• **Try it**: Take the line with "Given: Click the 更新時間 2023-04-23 text" and every line after it in the data. Transcribe them exactly, through the last.

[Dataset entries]
------
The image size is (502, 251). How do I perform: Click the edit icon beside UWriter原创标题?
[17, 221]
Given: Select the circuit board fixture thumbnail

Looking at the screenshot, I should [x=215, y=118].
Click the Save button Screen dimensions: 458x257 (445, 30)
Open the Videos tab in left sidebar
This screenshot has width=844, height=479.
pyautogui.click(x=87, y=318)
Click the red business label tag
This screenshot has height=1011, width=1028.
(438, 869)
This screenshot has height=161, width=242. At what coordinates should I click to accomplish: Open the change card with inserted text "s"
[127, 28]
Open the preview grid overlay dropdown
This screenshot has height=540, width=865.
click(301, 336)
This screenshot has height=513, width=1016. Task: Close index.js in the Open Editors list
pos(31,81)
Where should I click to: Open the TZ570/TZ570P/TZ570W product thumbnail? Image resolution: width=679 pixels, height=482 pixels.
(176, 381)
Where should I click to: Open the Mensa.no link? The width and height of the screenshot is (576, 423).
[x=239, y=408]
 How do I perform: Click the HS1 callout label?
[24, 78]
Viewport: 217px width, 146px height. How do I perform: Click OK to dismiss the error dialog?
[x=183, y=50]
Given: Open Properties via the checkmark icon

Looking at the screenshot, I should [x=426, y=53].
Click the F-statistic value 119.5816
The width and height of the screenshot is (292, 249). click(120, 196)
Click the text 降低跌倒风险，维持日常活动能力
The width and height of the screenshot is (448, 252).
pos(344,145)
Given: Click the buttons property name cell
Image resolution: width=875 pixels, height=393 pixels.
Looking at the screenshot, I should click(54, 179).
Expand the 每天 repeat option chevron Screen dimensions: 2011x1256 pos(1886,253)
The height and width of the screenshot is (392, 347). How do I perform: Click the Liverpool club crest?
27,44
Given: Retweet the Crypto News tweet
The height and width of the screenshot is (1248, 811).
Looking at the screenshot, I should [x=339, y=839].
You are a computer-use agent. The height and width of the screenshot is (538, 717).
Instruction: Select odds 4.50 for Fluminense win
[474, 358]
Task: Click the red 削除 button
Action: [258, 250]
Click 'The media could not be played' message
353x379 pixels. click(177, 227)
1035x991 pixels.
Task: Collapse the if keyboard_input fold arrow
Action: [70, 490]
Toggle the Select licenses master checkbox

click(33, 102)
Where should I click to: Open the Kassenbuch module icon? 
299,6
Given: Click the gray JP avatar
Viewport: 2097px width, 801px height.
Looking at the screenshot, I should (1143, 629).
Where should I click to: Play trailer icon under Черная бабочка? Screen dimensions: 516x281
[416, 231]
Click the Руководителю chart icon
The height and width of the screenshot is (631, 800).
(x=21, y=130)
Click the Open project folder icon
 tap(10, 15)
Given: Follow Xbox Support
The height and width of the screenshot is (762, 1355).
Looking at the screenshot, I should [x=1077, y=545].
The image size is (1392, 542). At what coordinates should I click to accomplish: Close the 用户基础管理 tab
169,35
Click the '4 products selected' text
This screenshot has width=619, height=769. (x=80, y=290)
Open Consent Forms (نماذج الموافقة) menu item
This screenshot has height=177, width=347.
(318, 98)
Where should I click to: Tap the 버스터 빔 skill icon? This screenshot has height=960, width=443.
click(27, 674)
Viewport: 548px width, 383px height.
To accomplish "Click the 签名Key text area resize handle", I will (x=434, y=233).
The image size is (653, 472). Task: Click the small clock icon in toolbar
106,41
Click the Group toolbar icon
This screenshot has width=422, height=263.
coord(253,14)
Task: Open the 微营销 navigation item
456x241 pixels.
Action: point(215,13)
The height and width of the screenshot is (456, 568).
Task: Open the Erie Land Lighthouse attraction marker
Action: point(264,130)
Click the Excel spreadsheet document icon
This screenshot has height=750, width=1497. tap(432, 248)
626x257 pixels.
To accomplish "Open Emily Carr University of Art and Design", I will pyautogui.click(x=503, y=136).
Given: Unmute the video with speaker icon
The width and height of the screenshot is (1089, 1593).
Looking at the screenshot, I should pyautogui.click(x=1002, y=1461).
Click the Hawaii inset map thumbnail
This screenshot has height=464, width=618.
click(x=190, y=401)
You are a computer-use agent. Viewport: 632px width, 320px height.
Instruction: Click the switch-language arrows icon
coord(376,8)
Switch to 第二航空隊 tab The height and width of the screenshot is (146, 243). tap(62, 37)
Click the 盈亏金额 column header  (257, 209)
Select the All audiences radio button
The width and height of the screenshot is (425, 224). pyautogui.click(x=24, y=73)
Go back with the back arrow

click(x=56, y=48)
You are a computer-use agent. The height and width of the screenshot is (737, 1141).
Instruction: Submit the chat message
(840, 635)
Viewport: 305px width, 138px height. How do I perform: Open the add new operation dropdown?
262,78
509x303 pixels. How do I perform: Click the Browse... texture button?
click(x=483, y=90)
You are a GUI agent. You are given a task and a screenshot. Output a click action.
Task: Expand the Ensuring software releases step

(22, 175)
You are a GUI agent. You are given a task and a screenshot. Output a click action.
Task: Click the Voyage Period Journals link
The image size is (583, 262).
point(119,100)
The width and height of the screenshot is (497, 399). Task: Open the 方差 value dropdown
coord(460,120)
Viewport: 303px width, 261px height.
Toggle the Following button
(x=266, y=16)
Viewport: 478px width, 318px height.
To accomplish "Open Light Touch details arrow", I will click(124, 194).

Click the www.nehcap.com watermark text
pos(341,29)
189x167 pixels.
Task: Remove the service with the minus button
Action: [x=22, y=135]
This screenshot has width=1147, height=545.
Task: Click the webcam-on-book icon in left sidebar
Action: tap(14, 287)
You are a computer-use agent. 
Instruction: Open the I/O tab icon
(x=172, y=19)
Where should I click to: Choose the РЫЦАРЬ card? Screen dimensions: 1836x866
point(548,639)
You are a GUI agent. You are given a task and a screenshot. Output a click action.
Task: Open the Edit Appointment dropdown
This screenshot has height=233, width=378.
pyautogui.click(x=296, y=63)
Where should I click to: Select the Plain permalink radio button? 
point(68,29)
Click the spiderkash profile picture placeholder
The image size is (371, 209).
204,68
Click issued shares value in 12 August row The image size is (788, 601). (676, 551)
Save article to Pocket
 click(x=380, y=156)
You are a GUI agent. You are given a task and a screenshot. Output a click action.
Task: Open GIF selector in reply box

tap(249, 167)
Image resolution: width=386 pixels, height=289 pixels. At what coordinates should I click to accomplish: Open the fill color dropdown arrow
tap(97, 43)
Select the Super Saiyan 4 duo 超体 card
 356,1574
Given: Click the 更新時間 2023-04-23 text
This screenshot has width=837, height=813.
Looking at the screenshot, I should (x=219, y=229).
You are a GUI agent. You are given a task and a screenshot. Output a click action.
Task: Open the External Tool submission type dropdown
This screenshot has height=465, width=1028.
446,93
------
• **Solution**:
Given: Click the 更新時間 2023-04-23 text
This screenshot has width=837, height=813.
Looking at the screenshot, I should (x=219, y=229).
You are a GUI agent. You are given a task and a screenshot. Output a click action.
Task: Open the External Tool submission type dropdown
This screenshot has height=465, width=1028.
446,93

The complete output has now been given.